Inhaltlich zu den Objekten mussten auch einige Klippen umschifft werden. Harmlos waren noch die Fragen, was denn mit dem Hangmümmler wäre, denn in den Büchern stünde er doch drin! Oder die Anmerkung bei Darwin – wenn er diese schon damals gemacht habe, was stimmt denn nun? Etwas schärfer der versteckte Vorwurf an mich, den Hangmümmler gar nicht erfunden zu haben. Der wäre doch in Brehms Tierleben von 1886 längst dokumentiert. Von Respekt für die Leistung wurde meine Frau bewundert angesprochen, man habe gar nicht gewusst, dass sie für die Ausstellung extra nach Armenien gefahren sei. Auch das Fraunhofer Institut in Frankfurt, das im Bild als Luxusvilla mit einem gewaltigen Swimmingpool aufwartet, ging so einfach durch. Ganz betroffen war ich von der Mitteilung dass nach Meinung zweier Personen ja wirklich alles toll gefälscht sei, aber woher ich das Herz eines Hangmümmlers bekommen hätte?

Zum Schluss noch meine Bewunderung für die Alzeyer Museums-technikerin. Als Punktladung zur Ausstellung war sie wirklich nach unserem gemeinsamen Ausstellungsaufbau an Schwindel erkrankt. Als die Direktion diese eigentlich traurige Nachricht mitteilte, wurde sie erst mit breitem Grinsen und „Helau“, dann aber mit „oh Entschuldigung“ quittiert.
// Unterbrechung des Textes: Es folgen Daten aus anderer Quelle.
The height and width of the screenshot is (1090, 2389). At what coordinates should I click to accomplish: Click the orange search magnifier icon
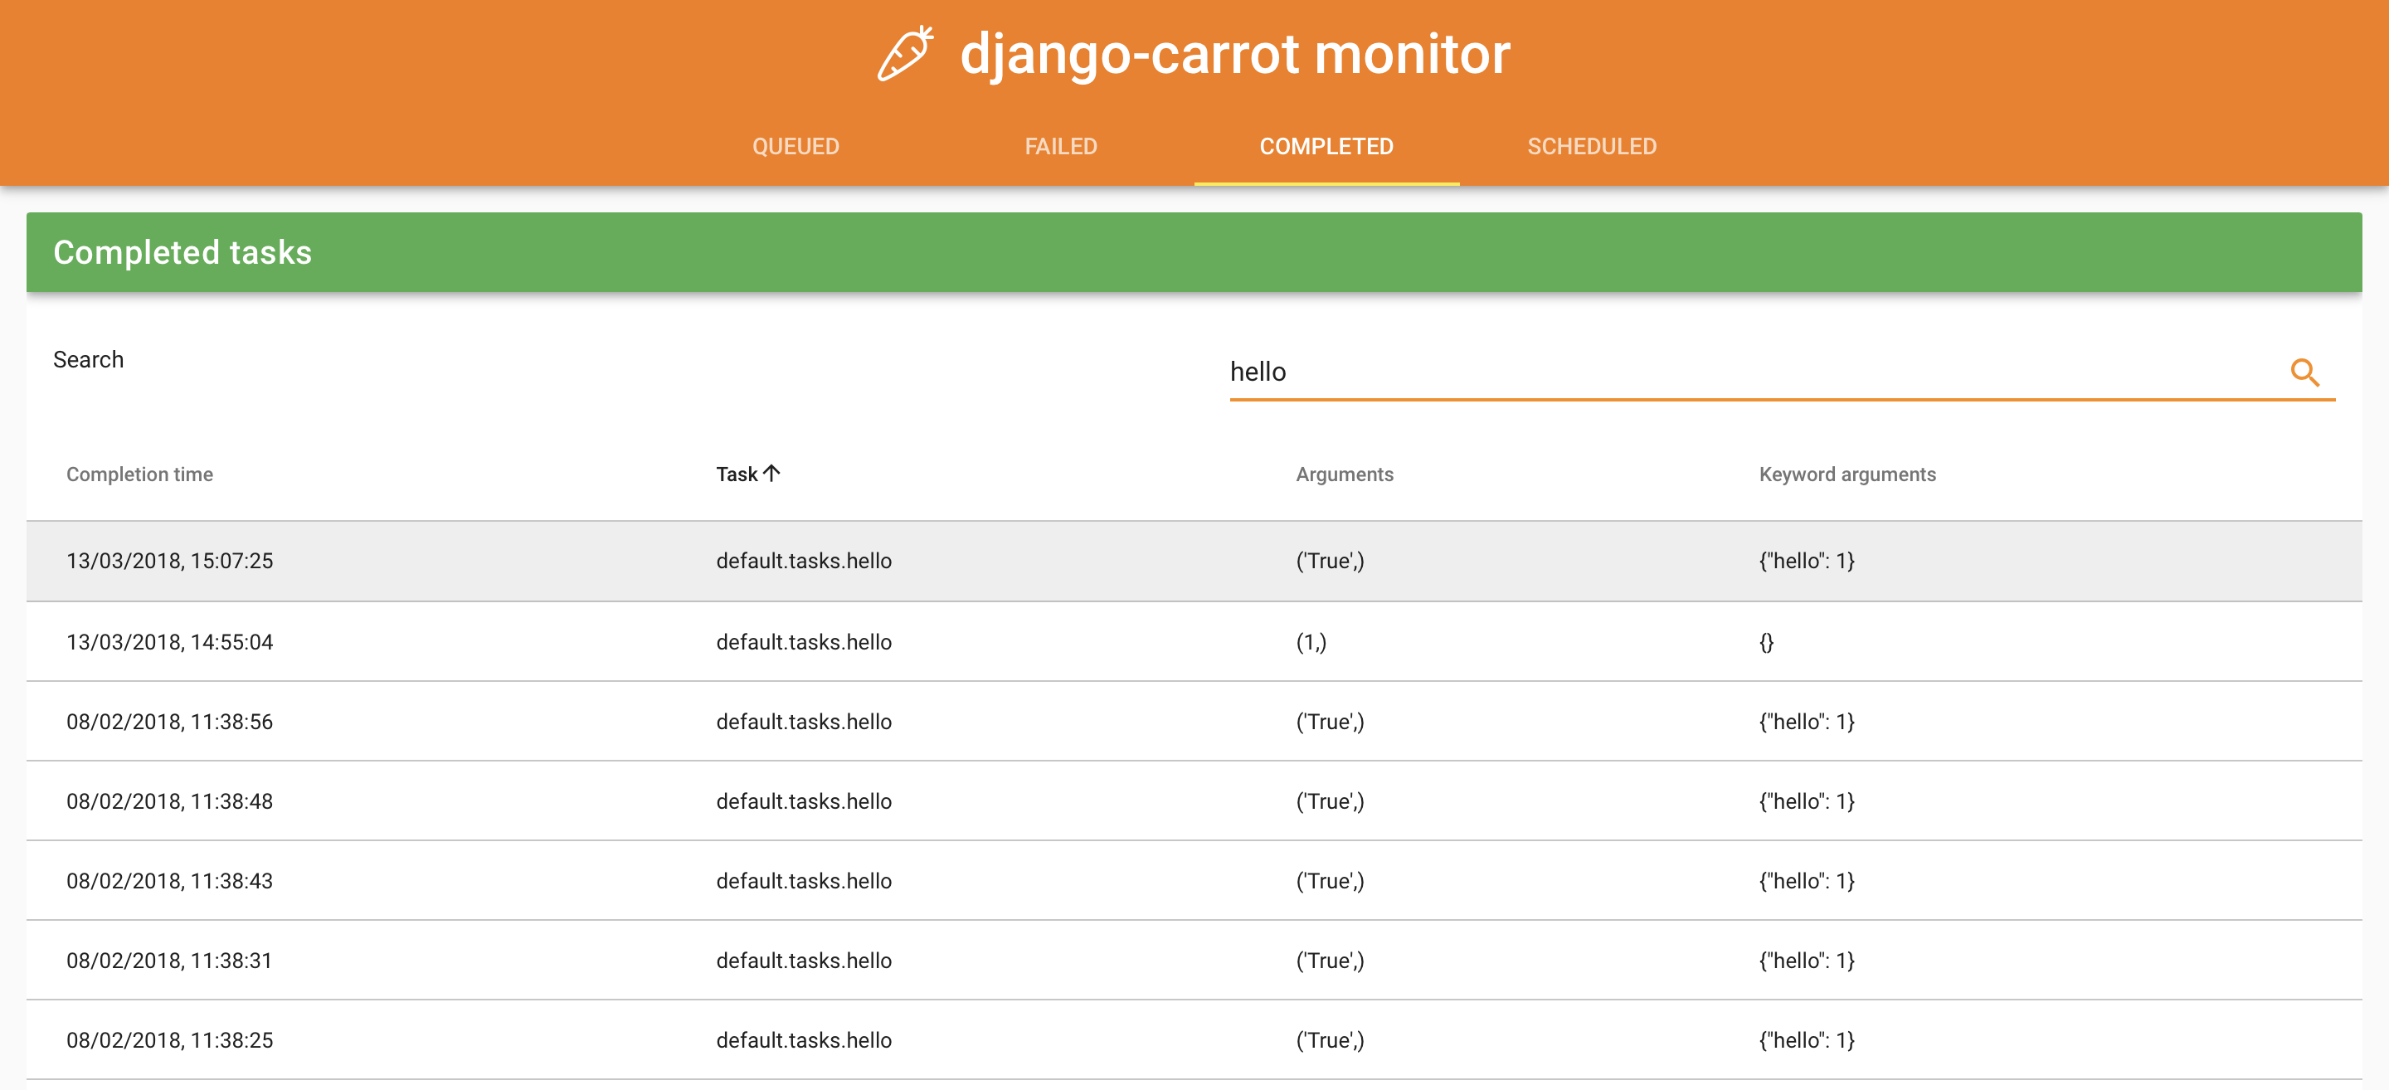tap(2305, 373)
Sie sehen, die Verunsicherung und die Neuorientierung durch Fragen haben wirklich vielen den ersten Einstieg in das Thema von „Fake News“, das sich zusammen mit dem Hangmümmler  eingeschlichen hat, ermöglicht.

Der zweite Einstieg in das Thema ist durch eine andere, weitverbreitete Reaktion auf die Ausstellung gegeben. Auch sie lässt tiefer blicken. Wenn erst einmal verstanden wurde, dass hier alles nicht ganz der Wahrheit entspricht, dann bricht eine Flut von Ideen und Vorschlägen über mich zusammen, was man noch in die Ausstellung hineinstellen könnte. Ich bin natürlich für diese Anregungen sehr dankbar und nehme das eine oder andere auch gerne in das Repertoire auf – aber was steht dahinter? Warum reizt das Thema andere auch in diese Richtung zu denken?

Mir scheint, das Spiel mit der Wahrheit beziehungsweise der Lüge ist das Spiel mit einem Tabubruch. Und Tabubrüche sind definitiv etwas, was wir als Witz empfinden können. Und da möchte man gerne mitspielen. Ich darf dazu eine aktuelle Kostprobe liefern. Aus dem bayrischen Raum wurde ich aufgefordert,  dass es sicherlich hilfreich sein würde,“ wenn Sie noch den kaukasischen Kalkmümmler in Ihre Sammlung aufnehmen, eine Unterart mit schwanenweißem, angoraweichen Fell. Ludwig II hatte einige Exemplare bei seiner urigen Hundinghütte gehalten. Eigens für diese Tiere ließ Ludwig die kaukasische Runkelrübe anbauen (beta ciscaucasica), des Kalkmümmlers Leiberlspeis. Der rasende kreisförmige Brunfttanz, wohlgemerkt, der Weibchen zur Paarungszeit diente Richard Wagner als Anregung für den „Tanz der Walküren“. Die Theorie, dass dieser Kalkmümmler-Kreistanz später seine literarische Entsprechung in Brechts kaukasischem Kreidekreis fand, ist ein Irrtum.“ Zitat Ende.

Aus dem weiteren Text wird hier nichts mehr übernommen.